-------- Extracted data --------

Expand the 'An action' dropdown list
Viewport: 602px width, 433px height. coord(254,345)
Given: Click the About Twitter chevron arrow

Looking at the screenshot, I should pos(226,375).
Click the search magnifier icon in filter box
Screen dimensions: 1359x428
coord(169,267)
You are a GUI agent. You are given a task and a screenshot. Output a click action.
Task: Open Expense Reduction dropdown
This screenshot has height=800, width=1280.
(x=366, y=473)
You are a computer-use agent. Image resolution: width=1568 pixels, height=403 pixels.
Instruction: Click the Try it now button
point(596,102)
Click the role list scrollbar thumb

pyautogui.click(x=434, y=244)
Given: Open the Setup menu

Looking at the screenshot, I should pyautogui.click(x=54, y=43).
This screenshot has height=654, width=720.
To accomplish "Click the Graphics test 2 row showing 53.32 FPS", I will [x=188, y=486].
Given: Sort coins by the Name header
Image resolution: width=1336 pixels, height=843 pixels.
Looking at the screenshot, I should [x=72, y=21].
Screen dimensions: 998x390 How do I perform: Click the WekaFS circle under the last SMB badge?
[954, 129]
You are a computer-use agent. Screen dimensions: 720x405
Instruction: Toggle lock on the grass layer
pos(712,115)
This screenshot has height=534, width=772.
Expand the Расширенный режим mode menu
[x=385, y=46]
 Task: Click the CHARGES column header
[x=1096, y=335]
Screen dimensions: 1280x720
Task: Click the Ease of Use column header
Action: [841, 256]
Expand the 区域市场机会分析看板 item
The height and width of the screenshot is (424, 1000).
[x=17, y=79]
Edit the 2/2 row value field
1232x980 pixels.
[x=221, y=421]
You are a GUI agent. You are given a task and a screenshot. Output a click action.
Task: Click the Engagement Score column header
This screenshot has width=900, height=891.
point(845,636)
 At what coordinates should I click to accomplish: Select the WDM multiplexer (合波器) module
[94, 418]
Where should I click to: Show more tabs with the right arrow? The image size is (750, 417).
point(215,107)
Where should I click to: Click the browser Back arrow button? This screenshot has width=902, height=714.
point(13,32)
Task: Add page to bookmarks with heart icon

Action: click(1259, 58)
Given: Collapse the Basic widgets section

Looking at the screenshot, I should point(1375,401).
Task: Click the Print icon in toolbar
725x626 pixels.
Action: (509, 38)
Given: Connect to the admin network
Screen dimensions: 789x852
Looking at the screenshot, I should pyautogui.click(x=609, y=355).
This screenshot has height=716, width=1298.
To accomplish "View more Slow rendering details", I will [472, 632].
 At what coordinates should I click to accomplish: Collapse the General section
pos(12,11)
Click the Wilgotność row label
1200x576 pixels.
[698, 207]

--------

■ What the exercise asks
Please identify every line in the items above that contains the string "will", and copy each of those lines in full.

■ Response for this exercise
To accomplish "Click the Graphics test 2 row showing 53.32 FPS", I will [x=188, y=486].
To accomplish "View more Slow rendering details", I will [472, 632].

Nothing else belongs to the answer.